So what has CBBC Newsround done to honour the work of Turing? The answer is absolutely nothing. Even the 30th anniversary of Tetris has received more coverage. Turing's centenary in 2012 passed without his name being mentioned.
But in March this year Alan Turing was the subject of one episode of a CBBC series about the lives and work of various scientific geniuses. Only, in the case of the programme about Alan Turing, it seems that someone thought kids should not be told that Turing was gay.
Over the last few months Newsround Blog has been investigating why the fact of Alan Turing's sexual orientation was censored. After all it's no secret that black people suffered discrimination and prejudice, so why shouldn't CBBC have mentioned anything about the kind of injustice Alan Turing had to endure?
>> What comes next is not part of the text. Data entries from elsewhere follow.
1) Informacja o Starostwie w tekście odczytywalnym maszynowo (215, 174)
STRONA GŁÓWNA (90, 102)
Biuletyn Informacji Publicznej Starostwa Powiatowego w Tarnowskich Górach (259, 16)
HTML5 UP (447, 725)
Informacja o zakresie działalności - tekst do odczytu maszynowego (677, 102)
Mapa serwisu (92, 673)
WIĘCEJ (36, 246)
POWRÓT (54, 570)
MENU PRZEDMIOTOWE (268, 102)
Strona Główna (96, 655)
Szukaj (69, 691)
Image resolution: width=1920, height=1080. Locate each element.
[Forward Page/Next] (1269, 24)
A good starting point, you might think, would be to ask the series executive producer, Daniel Clarke. Mr Clarke now works with Ian Katz as an assistant editor on BBC2's Newsnight. I emailed Daniel on 17th March 2014 -
As you may already be aware, Alan Turing's sexuality played a significant part in his life, from the inspiration of Christopher Morcom during his teenage years through to the persecution he suffered after the war.
Please could you let me know why last week's edition of Absolute Genius with Dick and Dom, omitted to even mention that Turing was gay? Thanks.
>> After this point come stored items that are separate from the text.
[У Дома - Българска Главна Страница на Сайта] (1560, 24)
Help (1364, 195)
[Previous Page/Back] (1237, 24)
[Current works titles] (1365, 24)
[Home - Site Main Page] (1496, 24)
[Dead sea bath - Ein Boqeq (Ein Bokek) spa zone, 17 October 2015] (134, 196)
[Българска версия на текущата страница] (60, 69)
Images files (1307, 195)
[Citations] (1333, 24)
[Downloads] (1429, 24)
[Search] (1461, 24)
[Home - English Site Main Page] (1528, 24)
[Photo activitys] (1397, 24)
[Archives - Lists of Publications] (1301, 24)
I didn't hear back from Mr Clarke directly, but I did instead get a reply from the Head of CBBC Productions in Salford, Helen Bullough.
I emailed Mr Clarke again on 3rd April 2014 -
I have now heard back from CBBC in respect of the Absolute Genius with Dick and Dom episode which featured Alan Turing. I'm sorry that you did not feel able to respond in person, but assure you that I do understand the difficulties.
The gist of Ms Bullough's reply was that Alan Turing's sexuality wasn't relevant to the story they were telling about coding and computing.
My detailed response on 7th April ended with these points -
.... in relation to the programme about Alan Turing, you say Turing's sexuality wasn't relevant to the particular story you were telling about coding and computing. Surely it was no less significant to the life and work of Turing than was, for example, Henry Fox Talbot's sexuality, implicitly mentioned in last week's episode? But anyway don't you feel that children might perhaps have benefited from the knowledge that one of Britain's great geniuses and heroes was gay?
Ms Bullough has so far declined to answer the questions despite a further request to do so on 30th April 2014.